Recorded data below:

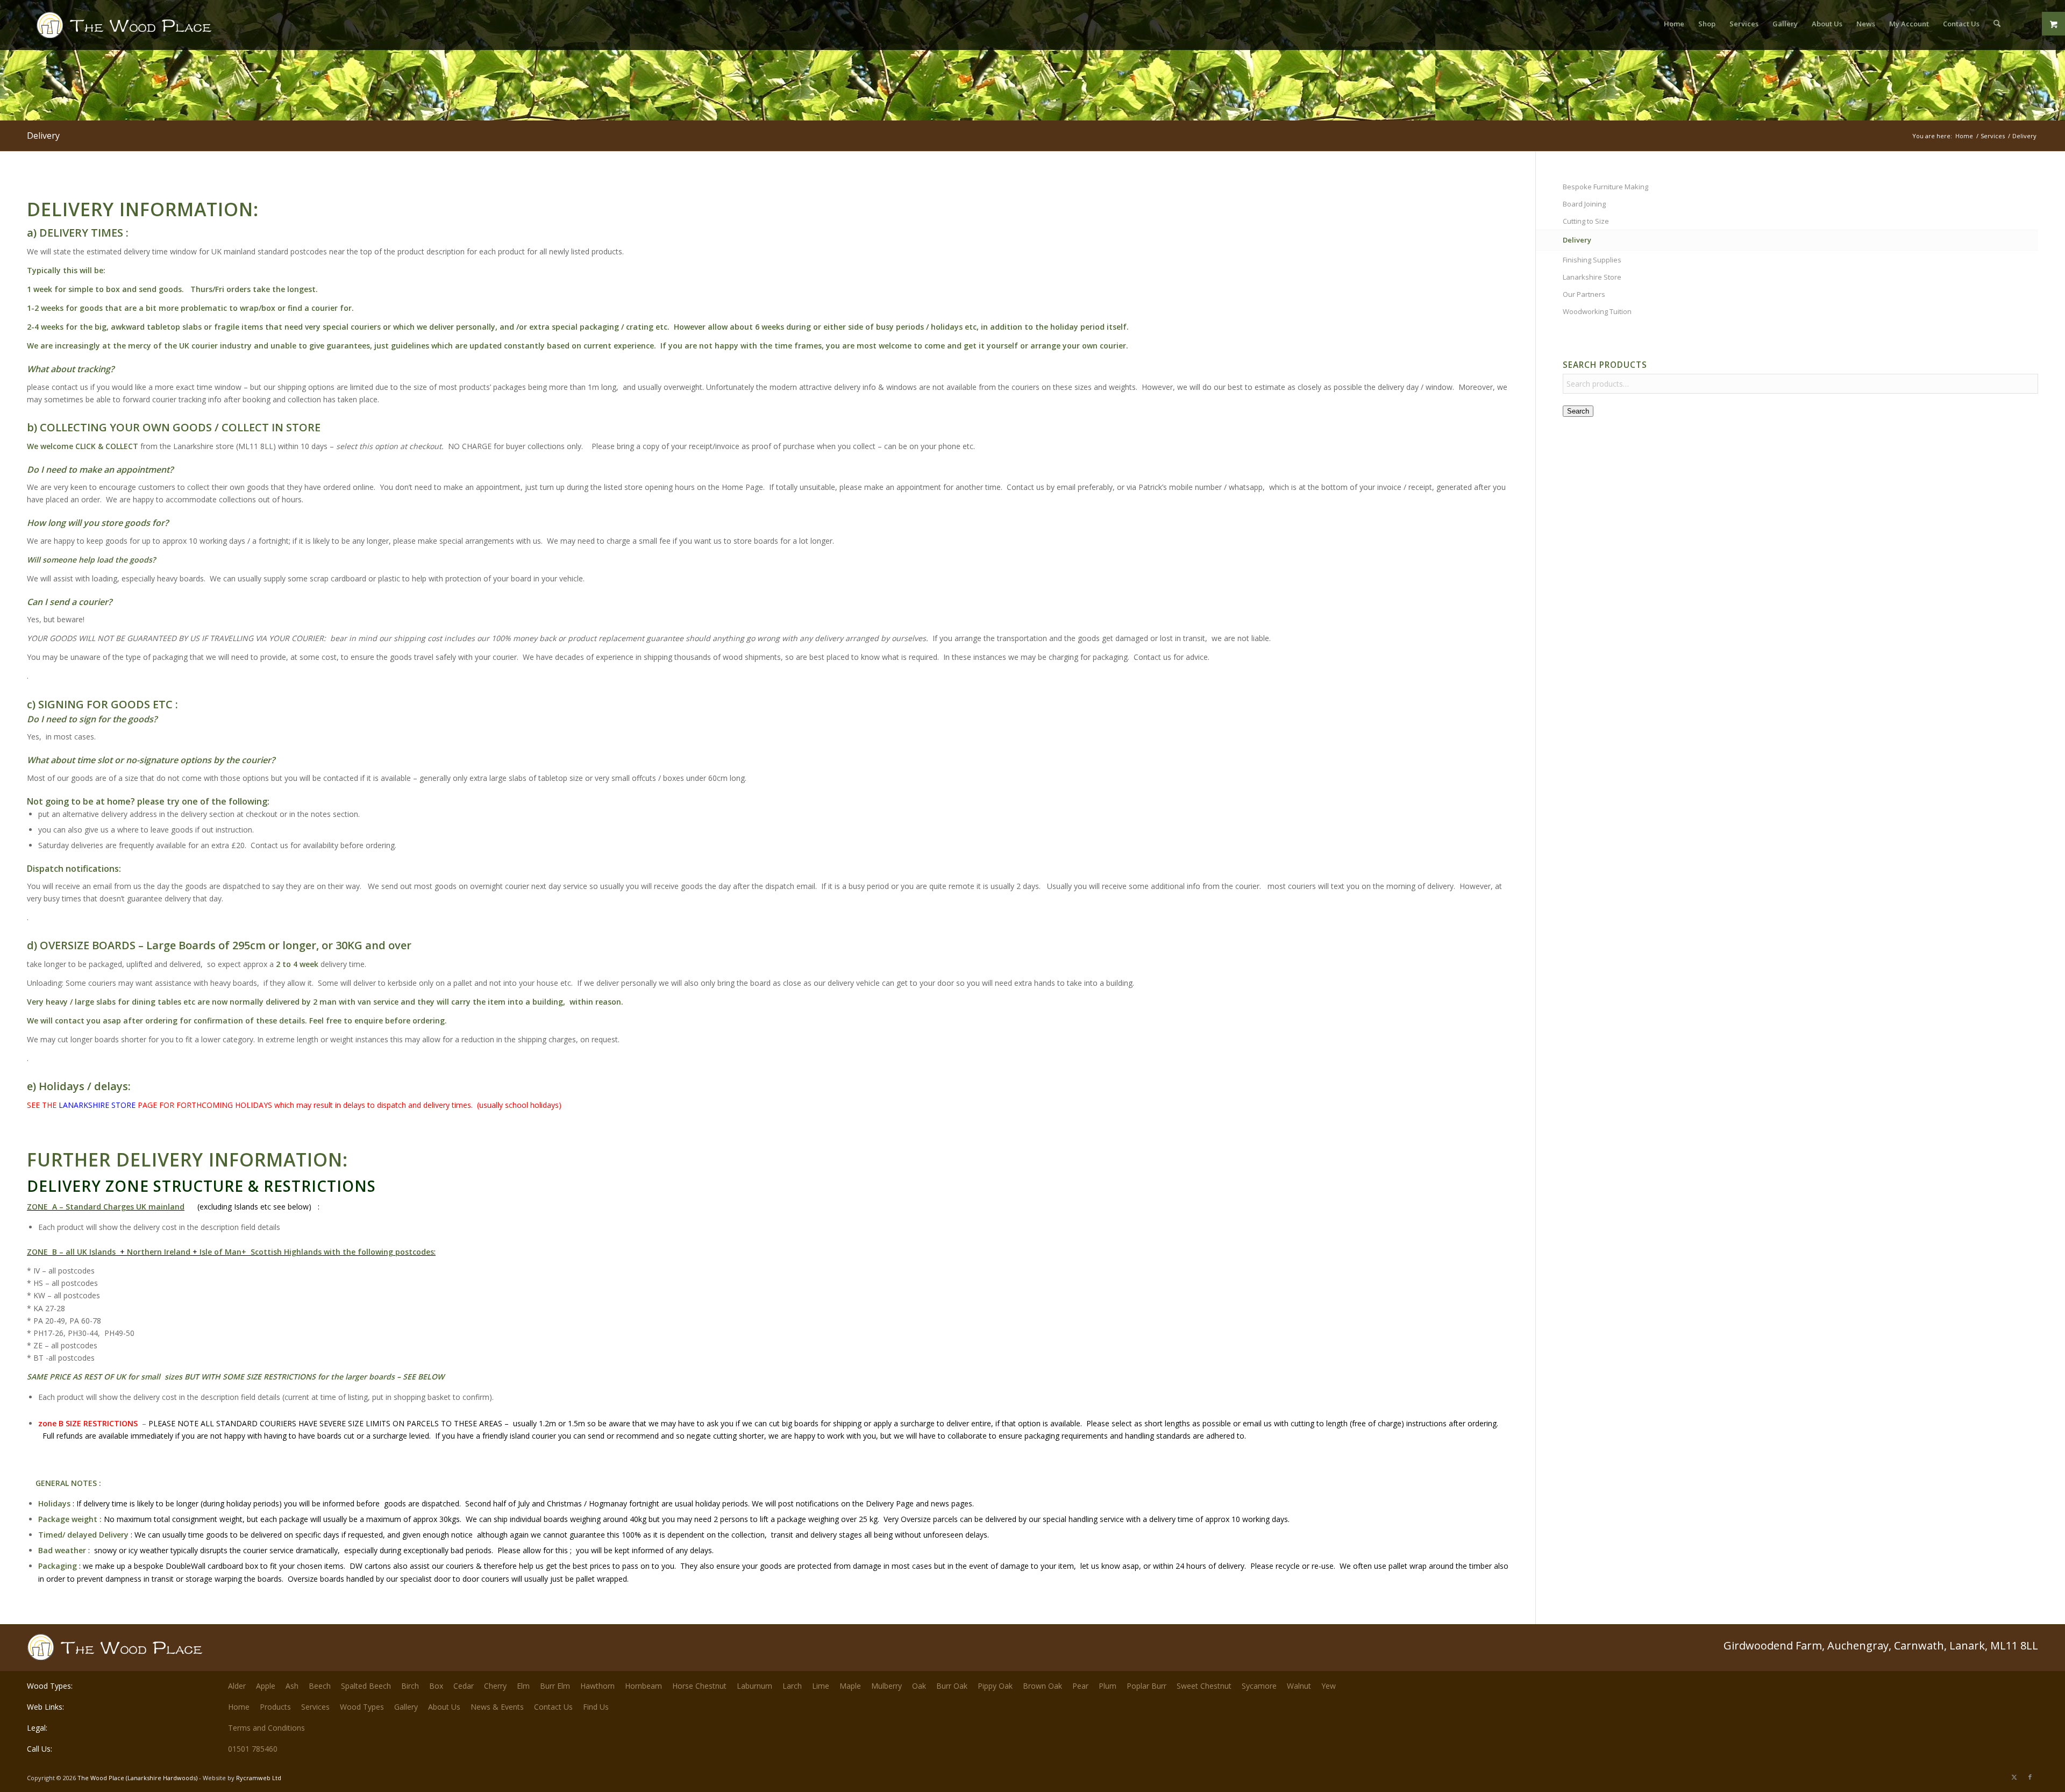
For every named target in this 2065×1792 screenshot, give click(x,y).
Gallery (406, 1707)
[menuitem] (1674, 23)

End of Recorded data.
Recorded data below:

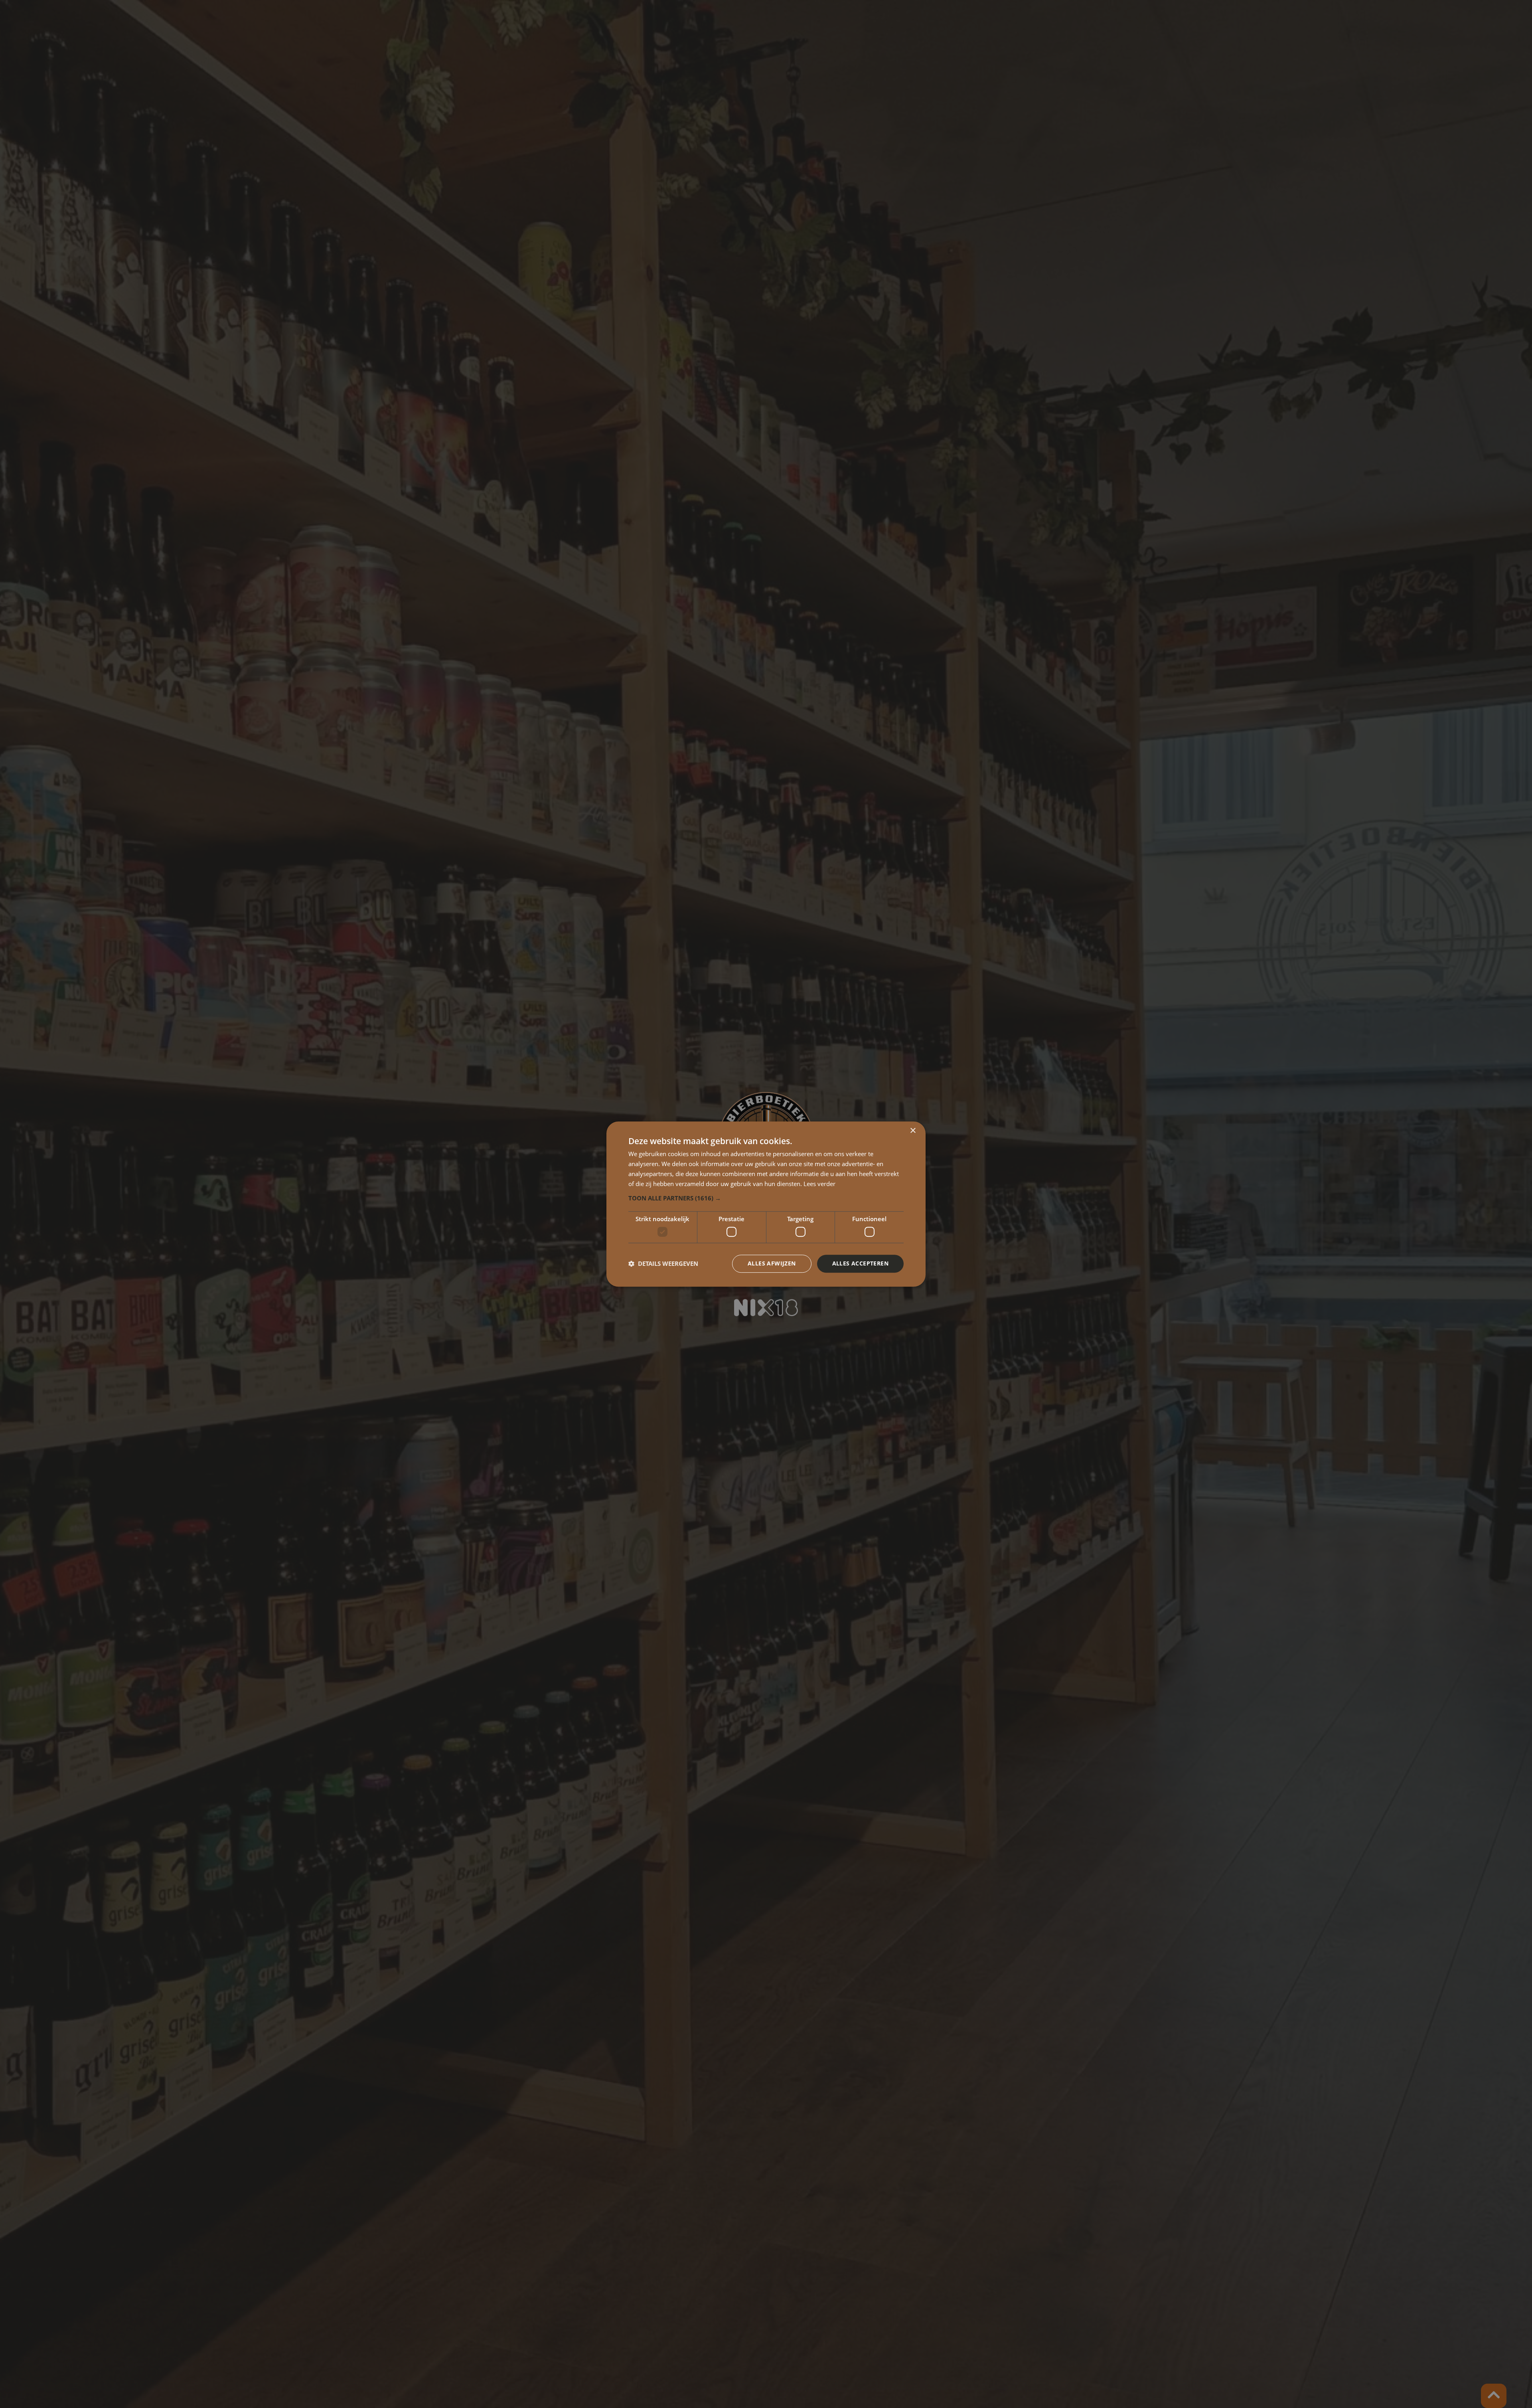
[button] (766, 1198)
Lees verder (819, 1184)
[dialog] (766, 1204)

End of Recorded data.
Recorded data below:

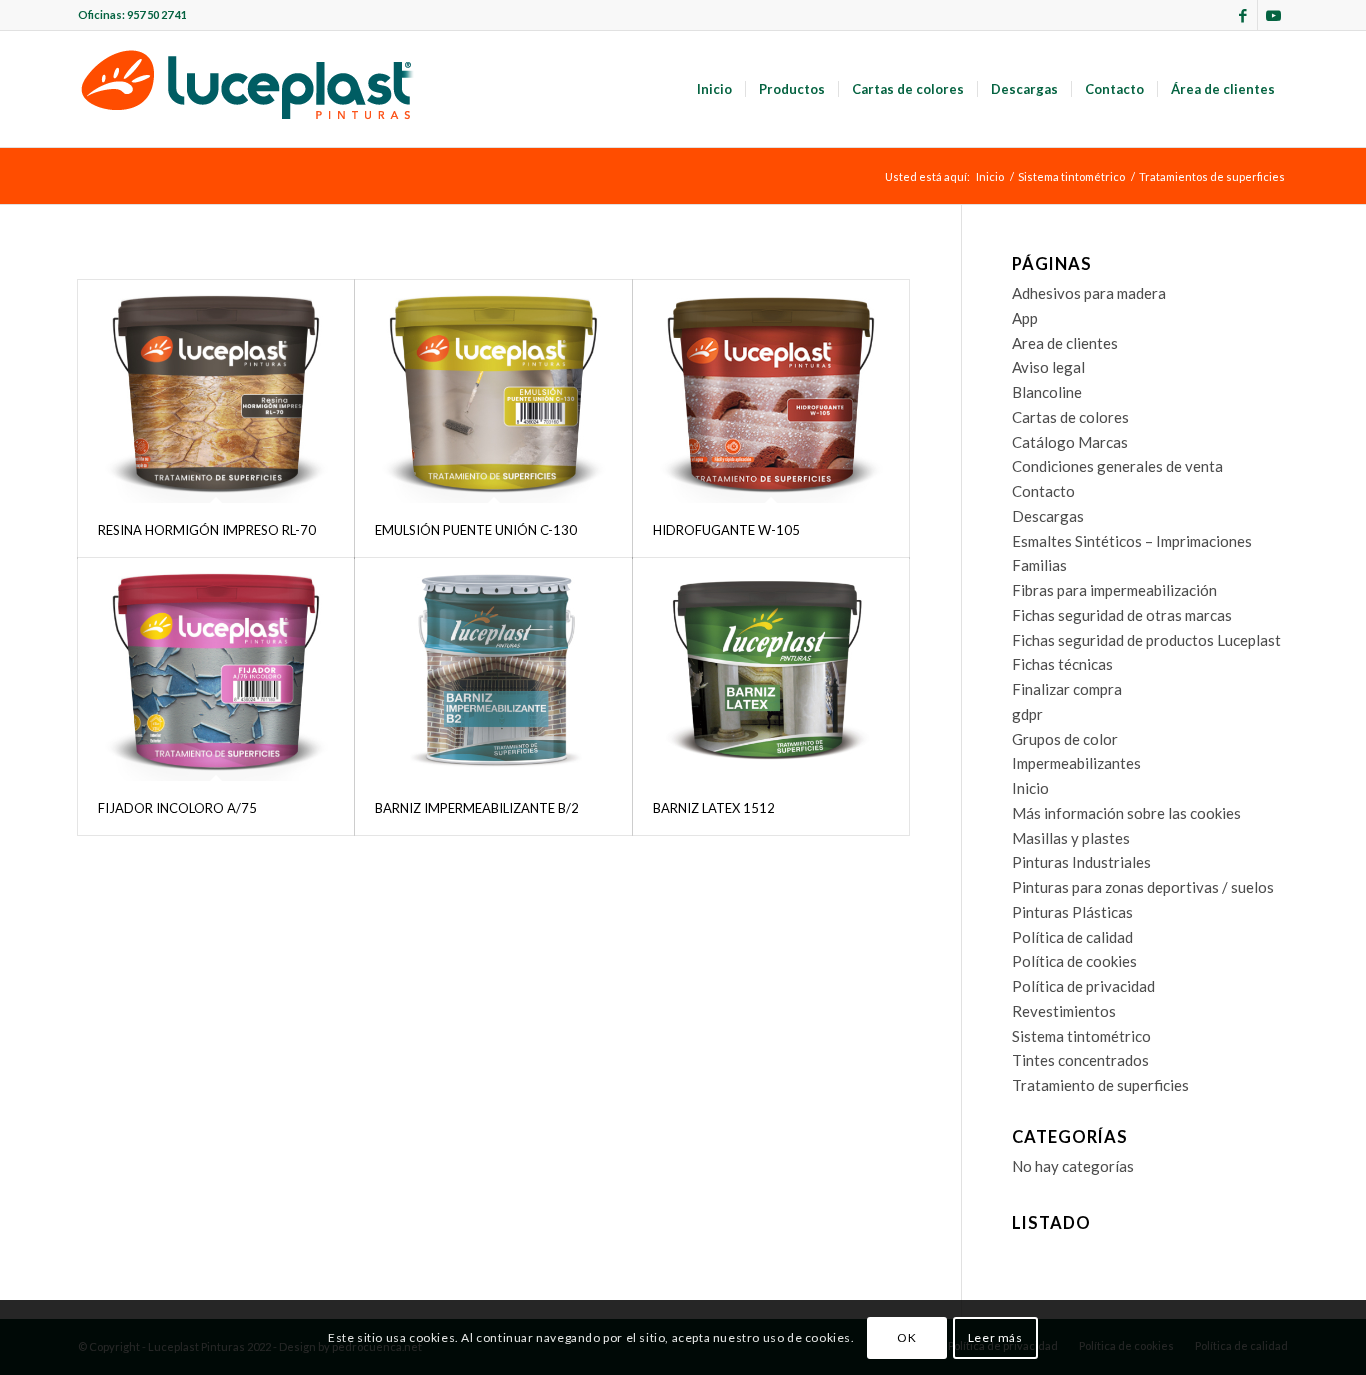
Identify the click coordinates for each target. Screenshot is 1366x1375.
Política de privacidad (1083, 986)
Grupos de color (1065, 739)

End of Recorded data.

● **What this task involves**
Lines in the records above that carry the word "target" are to be located and copied.

● **Result below**
For every named target in this 2065×1792 screenshot, give click(x,y).
Identify the click coordinates for each target. Screenshot is 1366x1375.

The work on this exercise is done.